My friend Liz got married on Saturday in Albany. My sister, Kimberlie, and I were bridesmaids.
That's my dad in the middle. He didn't marry them, he just preached a little message.
It's practice for when he becomes a pastor.
Did I mention he's going to pastor school soon?
But I digress.
We had a good time until a certain bride who shall remain nameless put her Miss Snippy pants on.
But then we continued to have a good time because the above mentioned bride is the nicest person I know and just happens to get stressed out when a certain groom who shall also remain nameless plays jokes and takes his time getting ready on one of the more important days of their lives.
Isn't my daddy handsome?
There we are. Kimberlie was the Maid of Honor, Julia (groom's daughter) was a junior bridesmaid, Hilary came all the way from Alaska, and then there's me and my long neck.

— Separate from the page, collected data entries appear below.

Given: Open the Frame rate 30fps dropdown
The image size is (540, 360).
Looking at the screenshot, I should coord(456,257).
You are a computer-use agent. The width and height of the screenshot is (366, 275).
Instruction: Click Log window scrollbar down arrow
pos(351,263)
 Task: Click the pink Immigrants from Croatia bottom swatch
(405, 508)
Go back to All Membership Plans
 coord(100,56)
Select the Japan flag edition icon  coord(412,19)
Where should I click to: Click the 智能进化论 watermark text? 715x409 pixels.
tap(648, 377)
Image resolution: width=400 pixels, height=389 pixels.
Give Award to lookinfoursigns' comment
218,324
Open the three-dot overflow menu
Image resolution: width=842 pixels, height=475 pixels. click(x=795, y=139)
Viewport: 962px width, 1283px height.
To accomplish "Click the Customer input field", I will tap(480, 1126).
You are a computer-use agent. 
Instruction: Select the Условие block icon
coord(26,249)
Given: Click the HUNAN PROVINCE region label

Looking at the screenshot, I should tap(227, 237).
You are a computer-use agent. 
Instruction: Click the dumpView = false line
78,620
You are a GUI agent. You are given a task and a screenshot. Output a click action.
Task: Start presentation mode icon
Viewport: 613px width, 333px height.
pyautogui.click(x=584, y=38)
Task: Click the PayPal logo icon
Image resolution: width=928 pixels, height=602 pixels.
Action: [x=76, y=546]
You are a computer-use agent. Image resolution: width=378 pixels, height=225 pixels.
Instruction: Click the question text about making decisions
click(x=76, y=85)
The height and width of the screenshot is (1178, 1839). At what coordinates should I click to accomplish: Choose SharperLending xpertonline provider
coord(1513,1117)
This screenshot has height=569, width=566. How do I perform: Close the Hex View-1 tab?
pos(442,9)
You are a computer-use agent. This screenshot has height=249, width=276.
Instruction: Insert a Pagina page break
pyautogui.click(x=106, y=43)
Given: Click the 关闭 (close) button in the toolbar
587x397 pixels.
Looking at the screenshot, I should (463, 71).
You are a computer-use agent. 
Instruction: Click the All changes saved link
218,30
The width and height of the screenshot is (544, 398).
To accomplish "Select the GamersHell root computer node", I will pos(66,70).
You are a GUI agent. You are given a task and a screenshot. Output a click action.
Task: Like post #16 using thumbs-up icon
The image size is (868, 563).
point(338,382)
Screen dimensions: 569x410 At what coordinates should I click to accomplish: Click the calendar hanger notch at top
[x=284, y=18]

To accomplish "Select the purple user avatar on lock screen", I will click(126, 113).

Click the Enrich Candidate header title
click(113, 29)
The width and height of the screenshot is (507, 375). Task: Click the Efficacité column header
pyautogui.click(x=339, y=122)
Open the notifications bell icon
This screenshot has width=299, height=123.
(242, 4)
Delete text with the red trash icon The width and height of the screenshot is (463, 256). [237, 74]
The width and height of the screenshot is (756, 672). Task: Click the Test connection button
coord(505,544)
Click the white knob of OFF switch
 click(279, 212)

Yes. That is what this post is going to be about.
Maybe I should stop wearing my neck rings at night, eh?
This has gotten out of hand. Back to the wedding.
No, Liz's wedding.
There we go.
Ah, yes. The dancing.
Oh boy was the dancing fun. So much rhythm in the room, so little rhythm in my feet. But after four toasts I was just like Beyonce out there.
However, after four toasts Corey was still Corey.
"I can't go out there...I'll look like an IDIOT!"
He was a good sport, though. He tucked his bottom lip under his top teeth and rocked the best of the 80's dance moves. All while making sure those within earshot knew:
"I'm an Irish-American!"
I'm not sure what that means. Potato farmers can't get jiggy wit it?
Do people still say that?
This guy put us all to shame. When a dood's Vans match his outfit you know he's got something up his sleeve.
"Some people are just born with it. Look at that kid. He's doing actual MOVES!"
Later on he made friends with another little boy sporting a sweaty white undershirt and Alfalfa cowlick. A dance-off ensued. It was a-dor-a-ble. And I would be lying if I said I wasn't a tad jealous of their skeelz.